Dans la configuration précédente, les ARH coexistaient donc avec sept autres acteurs publics :
Les DRASS ;
Les directions départementales des affaires sanitaires et sociales (DDASS) ;
Les groupements régionaux de santé publique ;
Les maisons régionales de santé ;
L’assurance maladie ;
L’autorité préfectorale ;
Les collectivités territoriales.
De ces 8 institutions est née l’Agence Régionale de Santé. Celle-ci a donc permis de simplifier de façon remarquable le panorama sanitaire et médico-social et de renforcer l’expertise et les compétences en la matière sur les territoires.
Il reste encore à renforcer l’échelon départemental des ARS afin de les rendre les plus proches possibles des citoyens et des élus locaux, municipaux et départementaux.
Comment avez-vous conduit les changements impulsés par cette loi ?
J’ai pu concrètement mettre en œuvre les dispositions de la loi ayant trait à la gouvernance des hôpitaux publics, en tant que directeur général du CHU d’Angers puis en tant que directeur général du CHU de Bordeaux.
À Angers, j’ai pu former un véritable trio avec le président de la commission médicale d’établissement, le Pr Norbert Ifrah, et la Pr Isabelle Richard, doyen de médecine, lors de mes six années d’exercice. Si je portais l’ensemble des responsabilités juridiques en tant que chef d’établissement, nous avons pris l’ensemble des décisions en binôme, dans l’esprit de la loi et surtout du bon sens. Idem à Bordeaux, où j’ai pu exercer aux côtés du Pr Philippe Morlat puis du Pr Nicolas Grenier, ainsi qu’avec le Pr Pierre Dubus, doyen de médecine.
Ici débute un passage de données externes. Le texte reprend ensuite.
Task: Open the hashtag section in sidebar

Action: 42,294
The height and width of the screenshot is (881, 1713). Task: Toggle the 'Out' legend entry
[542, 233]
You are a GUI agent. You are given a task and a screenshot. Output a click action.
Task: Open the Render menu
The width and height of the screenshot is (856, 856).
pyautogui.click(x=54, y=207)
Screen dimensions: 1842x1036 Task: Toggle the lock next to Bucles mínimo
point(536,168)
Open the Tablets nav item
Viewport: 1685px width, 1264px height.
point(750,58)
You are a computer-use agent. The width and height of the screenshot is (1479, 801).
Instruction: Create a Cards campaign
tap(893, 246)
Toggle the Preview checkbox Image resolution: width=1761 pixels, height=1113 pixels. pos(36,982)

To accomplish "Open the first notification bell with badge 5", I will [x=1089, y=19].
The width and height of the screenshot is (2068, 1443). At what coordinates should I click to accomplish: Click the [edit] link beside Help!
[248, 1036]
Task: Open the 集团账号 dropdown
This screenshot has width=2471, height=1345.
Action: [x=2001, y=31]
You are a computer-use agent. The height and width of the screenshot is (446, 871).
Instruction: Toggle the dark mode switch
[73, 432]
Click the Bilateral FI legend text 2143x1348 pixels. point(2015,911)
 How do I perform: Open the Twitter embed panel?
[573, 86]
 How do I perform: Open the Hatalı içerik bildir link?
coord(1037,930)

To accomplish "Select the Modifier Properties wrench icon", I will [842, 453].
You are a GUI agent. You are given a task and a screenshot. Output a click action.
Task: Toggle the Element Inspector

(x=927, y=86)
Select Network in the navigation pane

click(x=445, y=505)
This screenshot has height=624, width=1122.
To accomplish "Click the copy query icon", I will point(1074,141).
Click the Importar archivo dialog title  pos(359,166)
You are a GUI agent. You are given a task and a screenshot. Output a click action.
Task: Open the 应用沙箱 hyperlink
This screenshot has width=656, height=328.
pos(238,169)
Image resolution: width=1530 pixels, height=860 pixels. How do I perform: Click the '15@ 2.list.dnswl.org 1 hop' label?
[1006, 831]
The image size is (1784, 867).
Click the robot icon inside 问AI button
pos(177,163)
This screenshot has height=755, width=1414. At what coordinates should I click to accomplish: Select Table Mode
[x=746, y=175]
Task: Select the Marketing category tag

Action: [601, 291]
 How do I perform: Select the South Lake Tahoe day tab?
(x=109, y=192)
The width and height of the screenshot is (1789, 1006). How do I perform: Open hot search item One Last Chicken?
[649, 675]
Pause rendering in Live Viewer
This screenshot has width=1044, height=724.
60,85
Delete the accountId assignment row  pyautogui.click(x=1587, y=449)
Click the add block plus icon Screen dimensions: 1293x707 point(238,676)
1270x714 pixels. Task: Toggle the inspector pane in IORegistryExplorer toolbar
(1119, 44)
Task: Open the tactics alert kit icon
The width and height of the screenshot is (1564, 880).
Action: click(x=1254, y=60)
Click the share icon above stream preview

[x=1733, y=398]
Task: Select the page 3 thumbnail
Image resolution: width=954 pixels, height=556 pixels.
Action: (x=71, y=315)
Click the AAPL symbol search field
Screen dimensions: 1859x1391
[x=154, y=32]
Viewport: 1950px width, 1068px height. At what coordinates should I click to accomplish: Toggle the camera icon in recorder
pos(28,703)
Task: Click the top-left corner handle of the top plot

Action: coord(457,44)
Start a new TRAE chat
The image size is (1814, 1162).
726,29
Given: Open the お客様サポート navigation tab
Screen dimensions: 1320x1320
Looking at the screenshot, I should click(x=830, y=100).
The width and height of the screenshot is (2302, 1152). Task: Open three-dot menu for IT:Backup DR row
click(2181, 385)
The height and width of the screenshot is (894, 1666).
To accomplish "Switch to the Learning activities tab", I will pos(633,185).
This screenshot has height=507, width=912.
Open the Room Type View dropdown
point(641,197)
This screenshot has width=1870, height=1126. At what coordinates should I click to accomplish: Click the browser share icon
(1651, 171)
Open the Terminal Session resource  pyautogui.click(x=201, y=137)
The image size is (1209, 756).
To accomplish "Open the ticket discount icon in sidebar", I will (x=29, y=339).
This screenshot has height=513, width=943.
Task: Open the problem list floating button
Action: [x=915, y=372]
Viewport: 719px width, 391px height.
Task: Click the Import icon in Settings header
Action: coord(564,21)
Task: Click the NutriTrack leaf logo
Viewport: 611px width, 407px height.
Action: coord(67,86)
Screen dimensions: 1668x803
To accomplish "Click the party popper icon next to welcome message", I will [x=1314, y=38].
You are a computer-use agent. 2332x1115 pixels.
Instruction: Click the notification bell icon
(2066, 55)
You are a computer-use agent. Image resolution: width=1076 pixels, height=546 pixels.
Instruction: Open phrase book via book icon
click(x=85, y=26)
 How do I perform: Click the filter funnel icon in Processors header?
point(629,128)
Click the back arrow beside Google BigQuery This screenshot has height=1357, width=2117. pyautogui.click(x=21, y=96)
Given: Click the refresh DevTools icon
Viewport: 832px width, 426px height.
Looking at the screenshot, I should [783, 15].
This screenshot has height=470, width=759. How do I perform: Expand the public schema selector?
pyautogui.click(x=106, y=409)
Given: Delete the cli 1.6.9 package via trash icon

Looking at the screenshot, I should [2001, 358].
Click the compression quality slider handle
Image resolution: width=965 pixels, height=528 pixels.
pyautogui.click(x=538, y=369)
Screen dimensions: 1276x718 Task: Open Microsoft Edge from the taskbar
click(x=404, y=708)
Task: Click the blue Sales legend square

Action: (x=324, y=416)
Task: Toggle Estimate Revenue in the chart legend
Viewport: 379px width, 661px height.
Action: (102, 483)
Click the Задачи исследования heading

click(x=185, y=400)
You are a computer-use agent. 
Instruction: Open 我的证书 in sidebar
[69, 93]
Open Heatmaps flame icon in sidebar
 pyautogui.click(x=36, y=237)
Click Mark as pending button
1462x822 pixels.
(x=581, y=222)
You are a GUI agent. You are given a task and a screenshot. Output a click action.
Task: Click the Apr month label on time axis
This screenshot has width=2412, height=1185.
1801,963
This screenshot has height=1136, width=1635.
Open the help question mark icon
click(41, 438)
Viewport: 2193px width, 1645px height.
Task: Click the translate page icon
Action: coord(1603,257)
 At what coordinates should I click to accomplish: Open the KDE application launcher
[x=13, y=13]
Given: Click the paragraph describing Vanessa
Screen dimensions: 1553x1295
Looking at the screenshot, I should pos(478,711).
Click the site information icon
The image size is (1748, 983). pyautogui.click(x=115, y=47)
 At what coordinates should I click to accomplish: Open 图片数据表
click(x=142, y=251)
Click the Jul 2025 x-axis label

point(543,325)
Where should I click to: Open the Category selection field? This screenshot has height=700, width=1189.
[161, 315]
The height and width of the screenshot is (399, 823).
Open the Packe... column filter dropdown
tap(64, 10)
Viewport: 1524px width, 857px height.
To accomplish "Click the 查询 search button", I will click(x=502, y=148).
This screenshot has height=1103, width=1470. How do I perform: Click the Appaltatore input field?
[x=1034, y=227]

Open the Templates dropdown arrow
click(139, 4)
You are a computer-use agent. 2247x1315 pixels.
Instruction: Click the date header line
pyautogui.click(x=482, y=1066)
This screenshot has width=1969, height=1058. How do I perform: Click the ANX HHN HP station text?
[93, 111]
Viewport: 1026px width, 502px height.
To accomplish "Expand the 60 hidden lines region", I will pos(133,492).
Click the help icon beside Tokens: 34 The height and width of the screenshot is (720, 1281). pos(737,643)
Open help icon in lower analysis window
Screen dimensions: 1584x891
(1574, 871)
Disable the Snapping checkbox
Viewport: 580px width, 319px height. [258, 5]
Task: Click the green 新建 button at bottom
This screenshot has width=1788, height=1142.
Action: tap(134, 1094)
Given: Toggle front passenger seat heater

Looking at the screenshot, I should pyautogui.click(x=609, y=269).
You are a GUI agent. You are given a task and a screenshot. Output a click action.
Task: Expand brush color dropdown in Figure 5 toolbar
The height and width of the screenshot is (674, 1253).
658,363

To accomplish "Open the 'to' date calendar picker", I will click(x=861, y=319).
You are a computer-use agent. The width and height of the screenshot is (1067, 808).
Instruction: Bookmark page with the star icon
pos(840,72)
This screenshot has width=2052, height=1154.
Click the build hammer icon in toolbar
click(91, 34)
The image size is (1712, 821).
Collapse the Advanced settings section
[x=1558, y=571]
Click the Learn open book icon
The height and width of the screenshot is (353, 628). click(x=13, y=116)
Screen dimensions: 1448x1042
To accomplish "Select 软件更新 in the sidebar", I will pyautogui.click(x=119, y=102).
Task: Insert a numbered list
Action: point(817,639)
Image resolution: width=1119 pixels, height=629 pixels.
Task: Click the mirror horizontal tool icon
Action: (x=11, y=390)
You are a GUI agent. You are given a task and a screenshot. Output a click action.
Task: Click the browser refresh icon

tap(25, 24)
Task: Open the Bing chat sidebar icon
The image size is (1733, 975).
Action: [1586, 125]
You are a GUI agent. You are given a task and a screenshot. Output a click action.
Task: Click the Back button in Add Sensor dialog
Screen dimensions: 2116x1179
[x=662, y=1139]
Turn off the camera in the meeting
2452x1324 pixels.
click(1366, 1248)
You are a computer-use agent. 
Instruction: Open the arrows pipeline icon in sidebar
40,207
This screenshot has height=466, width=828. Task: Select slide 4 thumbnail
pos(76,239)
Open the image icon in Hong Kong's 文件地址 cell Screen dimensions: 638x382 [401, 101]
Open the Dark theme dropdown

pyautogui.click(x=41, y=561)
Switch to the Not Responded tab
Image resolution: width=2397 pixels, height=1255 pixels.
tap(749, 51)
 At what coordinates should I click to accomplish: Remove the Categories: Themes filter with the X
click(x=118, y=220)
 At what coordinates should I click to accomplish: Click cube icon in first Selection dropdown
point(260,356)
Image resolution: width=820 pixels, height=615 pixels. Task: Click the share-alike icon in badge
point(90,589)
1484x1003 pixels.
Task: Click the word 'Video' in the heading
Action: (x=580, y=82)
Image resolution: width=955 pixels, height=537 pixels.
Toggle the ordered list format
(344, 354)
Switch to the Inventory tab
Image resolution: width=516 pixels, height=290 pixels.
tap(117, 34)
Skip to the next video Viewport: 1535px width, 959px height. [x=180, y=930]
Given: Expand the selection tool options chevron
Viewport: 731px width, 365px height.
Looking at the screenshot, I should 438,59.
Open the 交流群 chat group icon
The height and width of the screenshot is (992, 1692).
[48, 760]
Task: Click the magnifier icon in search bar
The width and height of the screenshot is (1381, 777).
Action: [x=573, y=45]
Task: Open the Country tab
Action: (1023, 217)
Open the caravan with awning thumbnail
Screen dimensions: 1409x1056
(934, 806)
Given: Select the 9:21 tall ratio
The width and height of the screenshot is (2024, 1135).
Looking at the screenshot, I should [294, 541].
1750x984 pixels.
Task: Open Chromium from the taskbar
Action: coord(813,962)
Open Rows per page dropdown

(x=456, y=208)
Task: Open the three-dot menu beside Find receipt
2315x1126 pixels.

Contrairement aux nombreuses critiques suscitées par la loi HPST, les instances des hôpitaux ont pu être profondément renouvelées et modernisées, consacrant notamment un pouvoir élargi au directoire, au sein duquel siègent tout ou partie des chefs de pôle.
Si vous en aviez le pouvoir, quelle réforme de cette loi aimeriez-vous apporter aujourd’hui ?
La loi portait déjà une ambition forte sur les enjeux d’accès aux soins pour l’ensemble de la population, c’est d’ailleurs tout l’objet de son deuxième titre.
En effet, l’article 43, qui modifiait le code de la santé publique, avait déjà pour objectif de faire appel aux médecins généralistes des zones richement dotées à exercer dans les « déserts médicaux ». Techniquement, le directeur général de l’ARS aurait pu, après
consultations des acteurs concernés, proposer aux médecins d’adhérer à un contrat santé solidarité par lequel ils s’engagent à exercer dans les zones sous-dotées du territoire. Cette disposition n’a hélas jamais été appliquée.
Le fait que des propositions similaires soient aujourd’hui présentées par le gouvernement confirment que l’esprit de la loi HPST était résolument novateur et tourné vers l’avenir, avec pour objectif – et je m’y attelle quotidiennement en tant que DG d’ARS – de renforcer l’accès aux soins de l’ensemble de la population, sur tous les territoires.